The shape that this technology will take is still unknown. Johnson uses the term “brain chip”, but the developments taking place in neuroprosthesis are working towards less invasive procedures than opening up your skull and cramming a bit of hardware in; injectable sensors are one possibility.
It may sound far-fetched, but Johnson has a track record of getting things done. Within his first semester at university, he’d set up a profitable business selling mobile phones to fellow students. By age 30, he’d founded online payment company Braintree, which he sold six years later to PayPal for $800m. He used $100m of the proceeds to create Kernel in 2016 – it now employs more than 30 people.
But Johnson, 40, says he is about more than money. He was raised as a Mormon in Utah and it was while carrying out two years of missionary work in Ecuador that he was struck by what he describes as an “overwhelming desire to improve the lives of others”.

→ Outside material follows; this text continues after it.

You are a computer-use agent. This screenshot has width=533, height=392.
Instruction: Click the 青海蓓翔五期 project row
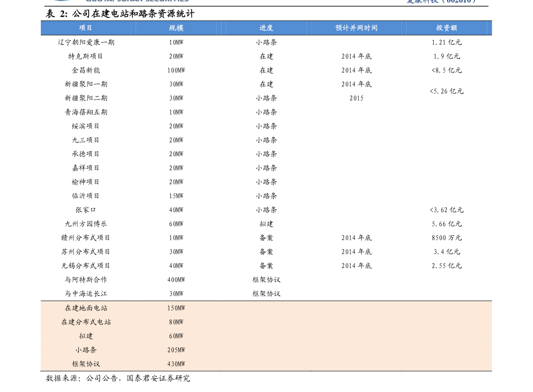(85, 112)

His subsequent decision to leave the faith only added to this sense of purpose. “For the first time in my life, I had to sit with the notion that the closest I’d ever come to my previous vision of heaven is whatever we can build here on Earth while I’m alive,” he explains.
“And when I surveyed the landscape of human history, including how we treat each other and our shared home, I thought we have to do better.”
The idea for Kernel also came from a “deeply personal” place, Johnson says. He suffered from chronic depression from the ages of 24 to 34, and has seen his father and stepfather face huge mental health struggles.
“I spent a decade being tortured in my own mind,” he says. “I have witnessed and experienced what happens when a brain isn’t at its best. Being able to treat Alzheimer’s disease went from ‘that’d be nice’ to ‘really important’ after my stepfather began showing early symptoms. Helping people overcome addiction went from ‘that’d be nice’ to ‘really important’ after my father suffered from drug addiction for the first 25 years of my life.”
He understands the scepticism around Kernel’s work, but argues that it has the potential to build a better, more equal society.
“What if everyone – not just the privileged– had the same access to information, learning, skill improvement, and cognitive evolution?” he asks.
As idealistic as Johnson’s vision for the brain is, there are still big ethical questions to consider about the process, from security to the squeamishness of having a chip in your head.
Johnson describes it as a “necessary tool” for cognitive evolution, and says he’ll happily be among the first to trial the augmentation.
Kernel is a for-profit company, however; Johnson claims that this gives the brand the best chance of producing a “usable product” at the end of the difficult and expensive road he is taking. While outside investment will be needed to keep the company going, public interest and funding in neuroscience has increased in the past few years, he says, and is likely to keep doing so. Elon Musk got into the field with the launch of his company, Neuralink, earlier this year, and the neuroprosthetics market is expected to be worth as much as $14.6bn by 2024.
So Johnson is keeping his focus on the future, a habit that inspired the project in the first place. He explains that, while trying to work out what to do next after selling Braintree, he hosted a series of 12 dinner parties with the brightest people he knew.
“I would begin each gathering with a question,” he recalls. “What do we need to focus on today to create a world that you would love to live in by 2050?
“With minor variations, I heard the same answers nearly every time: climate science, education, healthcare, AI, governance, and security. Not once, though, did a single person – out of the hundreds who attended – mention improving the brain itself.
“And yet, the brain is everything we are, everything we do, and everything we aspire to be. It seemed obvious to me that the brain is both the most consequential variable in the world and also our biggest blind spot as a species. I decided that if the root problems of humanity begin in the human mind, let’s change our minds.”